* [OBJETIVO]
Por favor, reproduza do trecho do documento tudo o que vai de "Não temos segurança" até "sangue, nosso sangue.", sem mudar nenhuma palavra.

* [TRECHO DO DOCUMENTO]
Não temos segurança em nossas terras localizadas próximas a fronteira com o Paraguai. A Força Nacional nem ao menos tem conseguido garantir contingente que passe por nossas terras para evitar o ataque dos pistoleiros. Estamos abandonados a nosso próprio destino.
Com isso nosso povo chora, sofre, morre, desaparece. Hoje falam em democracia. Escutamos atentos tanta coisa ser falada pelo branco, porém o que vocês chamam de democracia para nós tem gosto semelhante ao da colonização e da ditadura, e o gosto em nossas gargantas continua como o de sangue, nosso sangue.

* [MATERIAL FORNECIDO]

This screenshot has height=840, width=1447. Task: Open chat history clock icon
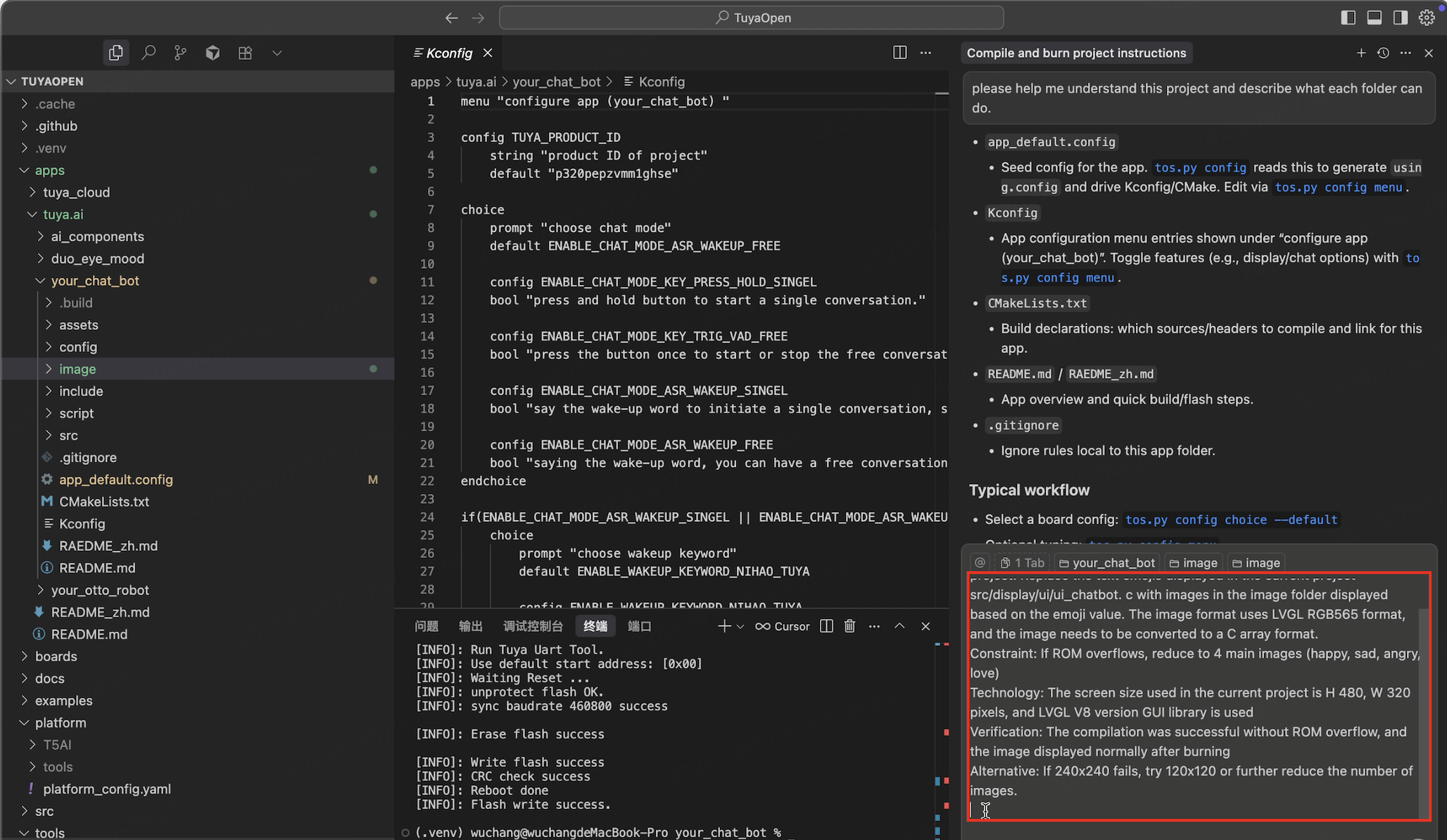click(x=1383, y=53)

* [RESPOSTA DO EXERCÍCIO]
Não temos segurança em nossas terras localizadas próximas a fronteira com o Paraguai. A Força Nacional nem ao menos tem conseguido garantir contingente que passe por nossas terras para evitar o ataque dos pistoleiros. Estamos abandonados a nosso próprio destino.
Com isso nosso povo chora, sofre, morre, desaparece. Hoje falam em democracia. Escutamos atentos tanta coisa ser falada pelo branco, porém o que vocês chamam de democracia para nós tem gosto semelhante ao da colonização e da ditadura, e o gosto em nossas gargantas continua como o de sangue, nosso sangue.